Monopoly Through Legal Tender and Taxes

Monopoly through legal tender and taxes plays a role that it’s fit to introduce now, at this point of the logical thread; so it’s better to bear it in mind as of now, even though I’ll repeatedly discuss both ahead.

Now that the infertility of the media of payment generates the quest for the power to issue them, established powers come into play: at this stage, when a government comes into being, whether freely agreed upon or enforced, it’s usually expected to establish as part of its rule its own monopoly on media of payment by issuing and enforcing the use of its own infertile one – its own money. So how does an established power enforce the use of its money? One obvious way is what is called legal tender: subjects are ordered by law to use that money for their exchanges, or else. But there’s another way, too, coming in handy in both sovereign and colonial countries: taxes. The established power not only demands its taxes, but it demands them being paid in its own money. That way, a need for that money is enforced.
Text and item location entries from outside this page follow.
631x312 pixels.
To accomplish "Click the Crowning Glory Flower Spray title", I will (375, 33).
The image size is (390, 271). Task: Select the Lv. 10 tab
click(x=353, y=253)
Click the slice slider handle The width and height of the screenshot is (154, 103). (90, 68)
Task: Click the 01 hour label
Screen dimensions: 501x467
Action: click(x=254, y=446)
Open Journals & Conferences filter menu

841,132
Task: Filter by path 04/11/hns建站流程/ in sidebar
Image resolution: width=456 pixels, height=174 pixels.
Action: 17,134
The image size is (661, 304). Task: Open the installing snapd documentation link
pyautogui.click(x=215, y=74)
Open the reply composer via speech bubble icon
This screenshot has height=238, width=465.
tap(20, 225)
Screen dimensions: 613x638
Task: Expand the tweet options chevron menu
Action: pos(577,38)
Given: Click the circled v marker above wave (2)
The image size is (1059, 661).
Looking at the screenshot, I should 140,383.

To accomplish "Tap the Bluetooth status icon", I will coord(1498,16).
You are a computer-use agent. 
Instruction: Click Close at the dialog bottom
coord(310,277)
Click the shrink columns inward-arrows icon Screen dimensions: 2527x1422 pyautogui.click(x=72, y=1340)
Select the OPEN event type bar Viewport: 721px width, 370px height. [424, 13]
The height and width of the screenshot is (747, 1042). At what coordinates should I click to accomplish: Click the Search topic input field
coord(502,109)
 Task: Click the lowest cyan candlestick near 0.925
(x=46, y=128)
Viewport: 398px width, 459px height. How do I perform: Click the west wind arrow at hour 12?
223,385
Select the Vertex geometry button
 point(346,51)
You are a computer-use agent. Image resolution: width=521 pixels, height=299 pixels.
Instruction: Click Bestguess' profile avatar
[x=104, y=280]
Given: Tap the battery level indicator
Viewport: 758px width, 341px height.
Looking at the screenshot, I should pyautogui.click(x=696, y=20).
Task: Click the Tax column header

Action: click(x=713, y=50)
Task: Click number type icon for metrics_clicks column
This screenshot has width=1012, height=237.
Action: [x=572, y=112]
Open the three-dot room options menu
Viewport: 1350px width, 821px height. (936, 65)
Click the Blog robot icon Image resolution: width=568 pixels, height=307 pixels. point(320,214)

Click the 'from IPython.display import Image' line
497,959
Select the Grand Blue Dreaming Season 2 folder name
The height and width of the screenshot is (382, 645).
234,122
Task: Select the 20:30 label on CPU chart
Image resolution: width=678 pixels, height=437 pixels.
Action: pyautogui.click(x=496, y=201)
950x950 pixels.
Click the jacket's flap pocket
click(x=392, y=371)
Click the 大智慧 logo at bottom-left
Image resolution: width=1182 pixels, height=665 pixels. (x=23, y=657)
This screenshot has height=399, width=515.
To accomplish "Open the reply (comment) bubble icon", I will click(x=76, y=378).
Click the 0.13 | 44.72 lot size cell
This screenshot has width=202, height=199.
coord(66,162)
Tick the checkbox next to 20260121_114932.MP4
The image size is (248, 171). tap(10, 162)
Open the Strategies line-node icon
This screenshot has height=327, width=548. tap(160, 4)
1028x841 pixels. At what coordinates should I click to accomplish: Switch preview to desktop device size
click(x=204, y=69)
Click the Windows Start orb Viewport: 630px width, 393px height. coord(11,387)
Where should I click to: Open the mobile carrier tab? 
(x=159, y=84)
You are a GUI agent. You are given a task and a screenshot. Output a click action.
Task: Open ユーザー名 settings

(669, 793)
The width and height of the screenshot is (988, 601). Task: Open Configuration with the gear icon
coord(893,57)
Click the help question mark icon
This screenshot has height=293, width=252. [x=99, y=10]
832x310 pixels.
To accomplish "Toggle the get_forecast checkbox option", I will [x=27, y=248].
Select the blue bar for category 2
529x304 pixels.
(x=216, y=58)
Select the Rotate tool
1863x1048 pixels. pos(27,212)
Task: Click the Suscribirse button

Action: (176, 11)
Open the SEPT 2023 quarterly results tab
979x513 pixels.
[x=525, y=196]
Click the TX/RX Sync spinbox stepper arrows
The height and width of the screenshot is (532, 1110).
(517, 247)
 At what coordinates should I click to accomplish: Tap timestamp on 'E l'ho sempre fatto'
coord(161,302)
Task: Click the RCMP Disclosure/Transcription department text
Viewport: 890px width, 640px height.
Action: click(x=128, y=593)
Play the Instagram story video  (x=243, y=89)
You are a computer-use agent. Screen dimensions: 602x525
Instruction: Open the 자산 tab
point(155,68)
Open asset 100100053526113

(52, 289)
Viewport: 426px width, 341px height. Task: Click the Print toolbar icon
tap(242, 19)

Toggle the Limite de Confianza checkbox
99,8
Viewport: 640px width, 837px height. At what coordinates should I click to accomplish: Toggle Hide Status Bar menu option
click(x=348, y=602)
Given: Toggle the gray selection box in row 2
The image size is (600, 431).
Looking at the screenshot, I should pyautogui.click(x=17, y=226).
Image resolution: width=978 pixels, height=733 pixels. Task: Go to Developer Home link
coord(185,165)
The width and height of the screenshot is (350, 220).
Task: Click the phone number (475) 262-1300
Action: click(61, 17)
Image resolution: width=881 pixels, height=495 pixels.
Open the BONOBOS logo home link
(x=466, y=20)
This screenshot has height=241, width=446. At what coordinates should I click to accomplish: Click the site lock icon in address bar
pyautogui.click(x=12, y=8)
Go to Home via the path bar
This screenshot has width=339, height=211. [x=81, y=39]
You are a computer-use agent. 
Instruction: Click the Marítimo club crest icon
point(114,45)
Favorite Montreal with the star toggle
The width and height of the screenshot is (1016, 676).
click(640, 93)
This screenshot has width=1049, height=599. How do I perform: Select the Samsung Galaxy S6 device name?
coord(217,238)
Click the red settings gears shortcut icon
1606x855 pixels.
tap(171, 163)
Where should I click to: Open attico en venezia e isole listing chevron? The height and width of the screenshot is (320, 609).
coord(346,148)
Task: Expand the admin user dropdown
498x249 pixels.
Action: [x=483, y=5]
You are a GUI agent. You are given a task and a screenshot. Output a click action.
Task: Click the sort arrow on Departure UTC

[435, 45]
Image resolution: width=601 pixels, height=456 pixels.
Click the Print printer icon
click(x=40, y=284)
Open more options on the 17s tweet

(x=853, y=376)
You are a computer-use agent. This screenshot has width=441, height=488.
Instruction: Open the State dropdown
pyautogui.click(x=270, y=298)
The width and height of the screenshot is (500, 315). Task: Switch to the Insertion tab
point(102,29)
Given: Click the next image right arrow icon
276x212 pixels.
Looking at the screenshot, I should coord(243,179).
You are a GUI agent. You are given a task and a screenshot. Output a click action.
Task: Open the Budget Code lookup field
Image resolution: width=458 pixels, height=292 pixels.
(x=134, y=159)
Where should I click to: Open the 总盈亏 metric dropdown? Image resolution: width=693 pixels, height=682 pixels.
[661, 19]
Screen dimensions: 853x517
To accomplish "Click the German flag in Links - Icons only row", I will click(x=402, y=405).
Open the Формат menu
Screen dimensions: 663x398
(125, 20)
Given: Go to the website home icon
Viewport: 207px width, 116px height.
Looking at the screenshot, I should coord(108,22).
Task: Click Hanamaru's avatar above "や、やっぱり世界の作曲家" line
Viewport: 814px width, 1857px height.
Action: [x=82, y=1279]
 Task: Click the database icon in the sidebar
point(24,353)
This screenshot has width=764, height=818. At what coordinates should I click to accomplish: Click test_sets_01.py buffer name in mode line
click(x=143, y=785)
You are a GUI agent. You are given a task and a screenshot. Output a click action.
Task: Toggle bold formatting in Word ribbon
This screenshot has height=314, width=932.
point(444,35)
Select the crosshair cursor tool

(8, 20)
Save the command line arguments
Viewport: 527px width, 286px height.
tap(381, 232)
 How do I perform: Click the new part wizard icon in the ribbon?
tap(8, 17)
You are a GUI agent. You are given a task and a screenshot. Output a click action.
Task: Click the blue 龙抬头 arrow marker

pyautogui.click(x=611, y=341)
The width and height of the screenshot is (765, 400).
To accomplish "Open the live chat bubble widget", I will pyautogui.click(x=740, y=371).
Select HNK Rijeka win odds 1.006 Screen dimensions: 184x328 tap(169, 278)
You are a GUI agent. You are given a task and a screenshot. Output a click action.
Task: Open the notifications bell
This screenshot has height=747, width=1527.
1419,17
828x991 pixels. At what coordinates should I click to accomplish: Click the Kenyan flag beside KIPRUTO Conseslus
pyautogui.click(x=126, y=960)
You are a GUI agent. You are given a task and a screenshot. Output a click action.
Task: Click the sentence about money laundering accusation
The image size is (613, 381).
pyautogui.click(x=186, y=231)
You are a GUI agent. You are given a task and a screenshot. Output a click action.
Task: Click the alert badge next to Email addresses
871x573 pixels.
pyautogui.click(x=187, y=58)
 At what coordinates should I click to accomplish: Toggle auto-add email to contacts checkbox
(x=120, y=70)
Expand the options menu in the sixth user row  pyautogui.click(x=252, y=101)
This enforcement, wherever the established power and its issuing monopoly are enforced and not freely agreed upon, is just plain robbery, however sovereign or slave the country. In the final analysis, monopoly through legal tender and taxes is a robbery just like any monopoly, as the end result is enforcing a robbery by brute force more or less in lawful disguise, and it may only be acceptable – maybe – if done in favour of everyone and with the consensus of everyone – for real.